Então, quem é Raúl de Tomás? Hispano-dominicano, nasceu em Espanha e ingressou cedo nos escalões de formação do Real Madrid FC. Apontam-lhe o pé direito como pé preferencial, mas pode ser só um mito. Quem o vê jogar não decifra de que pé gosta mais. Bastante salomónico. Com 1,80m e 75kg não pode ser chamado de “possante”, mas também não é um indivíduo franzino.

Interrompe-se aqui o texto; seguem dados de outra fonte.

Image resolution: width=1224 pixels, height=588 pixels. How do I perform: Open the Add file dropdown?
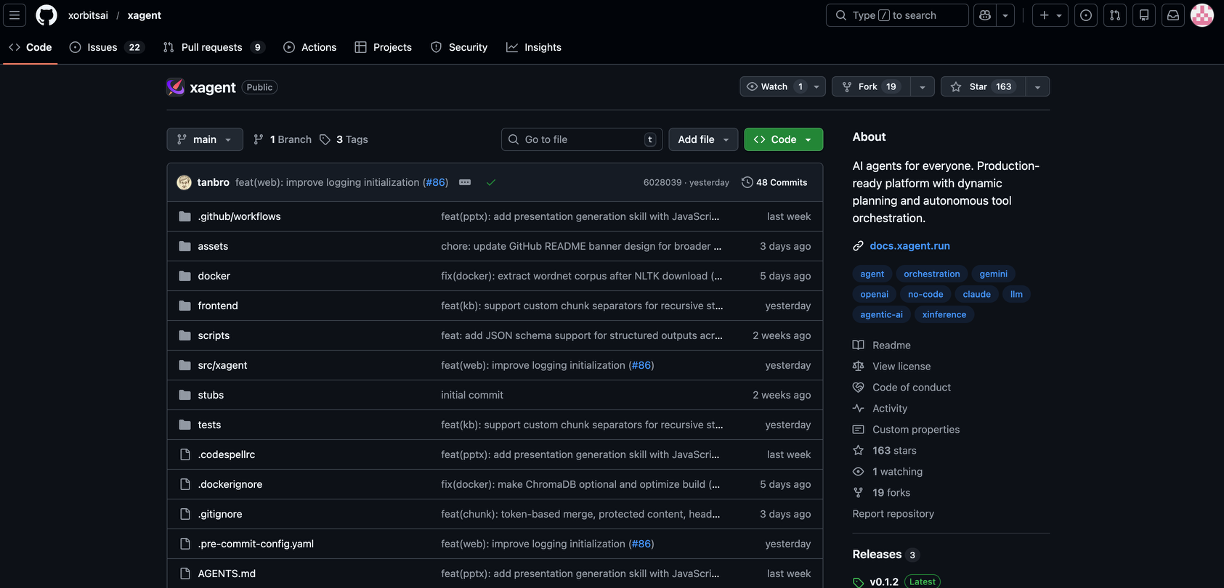pyautogui.click(x=702, y=139)
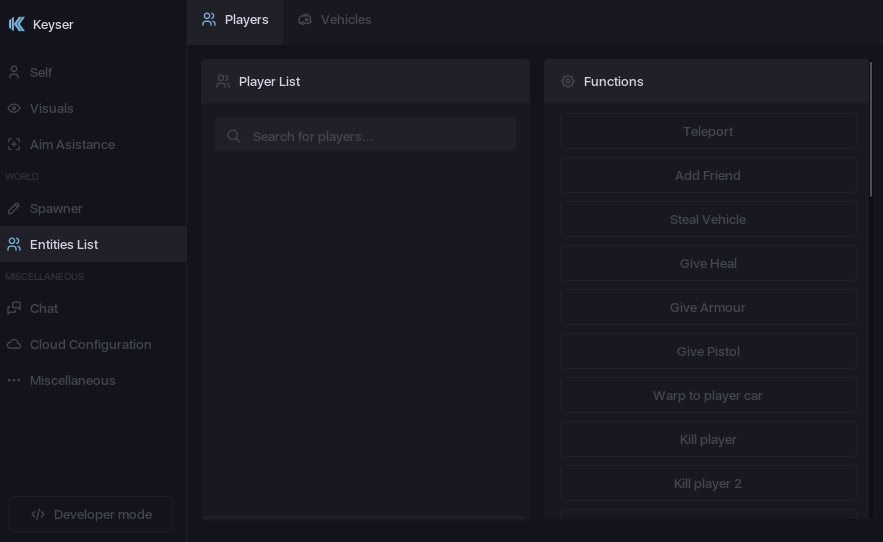Click the Spawner pencil icon
The width and height of the screenshot is (883, 542).
(14, 209)
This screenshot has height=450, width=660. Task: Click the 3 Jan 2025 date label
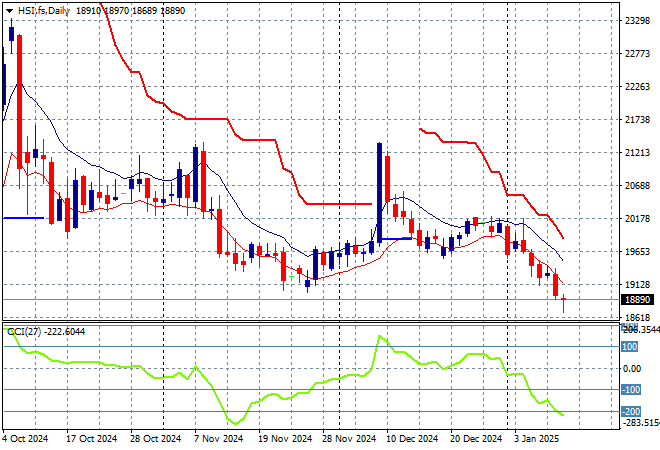click(x=537, y=438)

Em outubro cumprirá o seu 25º aniversário, o primeiro enquanto jogador do SL Benfica.

Ao lado do presidente do SL Benfica, Raúl de Tomás enverga pela primeira vez a camisola que vestirá, se cumprir o contrato, de cinco temporadas
Fonte: SL Benfica

Na época 15/16, teve a sua primeira experiência fora dos merengues e fora da capital espanhola: jogou, por empréstimo, no Córdoba CF, que militava na segunda divisão espanhola. Participou em 27 jogos e apontou seis golos. O Real Madrid FC gostou da sua prestação, o suficiente para não o libertar do contrato, mas não o suficiente para o integrar no plantel. “Nós ficamos com ele”, disseram os dirigentes do Real Valladolid CF. E assim foi. Mais uma época de empréstimo, mais uma época na segunda liga espanhola. Desta feita, foram 39 jogos e 15 golos.

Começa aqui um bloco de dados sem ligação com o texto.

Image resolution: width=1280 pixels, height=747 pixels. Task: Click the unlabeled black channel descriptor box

“E agora, já gostam de mim?”, terá perguntado de Tomás. “Hum”, terá respondido Florentino Pérez, presidente madrileno. “Não se preocupem, já sei o caminho”, terá retorquido Raúl, enquanto se dirigia mais uma vez para o segundo escalão do futebol espanhol. Empréstimo de uma época ao Rayo Vallecano de Madrid, S.A.D., que viria a repetir-se na temporada seguinte (a que findou o mês passado), na La Liga, após um casamento bem-sucedido, em que de Tomás marcou 24 golos em 32 jogos e em que o clube de Vallecas subiu de divisão.

Na época que há pouco se despediu, Raúl de Tomás apontou 14 golos em 34 jogos pelo Rayo Vallecano de Madrid, S.A.D., que veio apenas matar saudades do principal escalão, voltando de imediato para o escalão secundário. No entanto, desta vez Raúl de Tomás não voltou. Com uma proposta de 20 milhões de euros apresentada ao Real Madrid FC e um contrato de cinco temporadas, com um salário de 2,2 milhões limpos, apresentado ao jogador, o SL Benfica impediu que o talento do espanhol continuasse a ser desperdiçado na segunda liga do país vizinho. E ele tem muito talento.

Matador como poucos, de Tomás finaliza com eficácia de pé direito, pé esquerdo ou de cabeça. Remata, com qualidade, de dentro e de fora de área. Movimenta-se e, sobretudo, posiciona-se muito bem dentro da área adversária. Essa capacidade de posicionamento torna-o um jogador oportunista, que aparenta estar sempre no sítio certo. Apesar de ser um jogador latino, apresenta muita frieza frente à baliza e na hora da fuzilar, tendo gatilho fácil (muito mais fácil do que o de Haris Seferovic, por exemplo). É um jogador de filosofia simples: o objetivo é marcar, para marcar há que rematar, então eu remato. Fossem todos os pontas de lança assim…

Apesar de apresentar alguma mobilidade, não o vejo a substituir João Félix e a jogar como segundo avançado. Creio que Raúl de Tomás cumpre os requisitos de um avançado centro, sendo um concorrente direto e natural de Seferovic. De resto, sou da opinião de que com Seferovic e R.D.T, o SL Benfica bem fica servido no respeitante à ponta da lança que é a equipa de Bruno Lage. Com um jogador a fazer-lhe companhia, de Tomás será letal, tendo tudo para fazer 30/35 golos já esta época. Com a mobilidade que possui, pode resultar também num sistema 4x3x3, como avançado único.

Tudo pesado, o SL Benfica garante um excelente reforço que, acredito, vai agarrar a titularidade a tempo da Supertaça frente ao Sporting CP (4 de agosto, no Estádio do Algarve). No entanto, as inevitáveis comparações com João Félix têm que começar a ser evitadas. Só assim poderá Raúl de Tomás mostrar tudo o que tem para mostrar e dar ao SL Benfica tudo o que tem para dar. Eu dou o mote: neste texto, não falo mais de João Félix.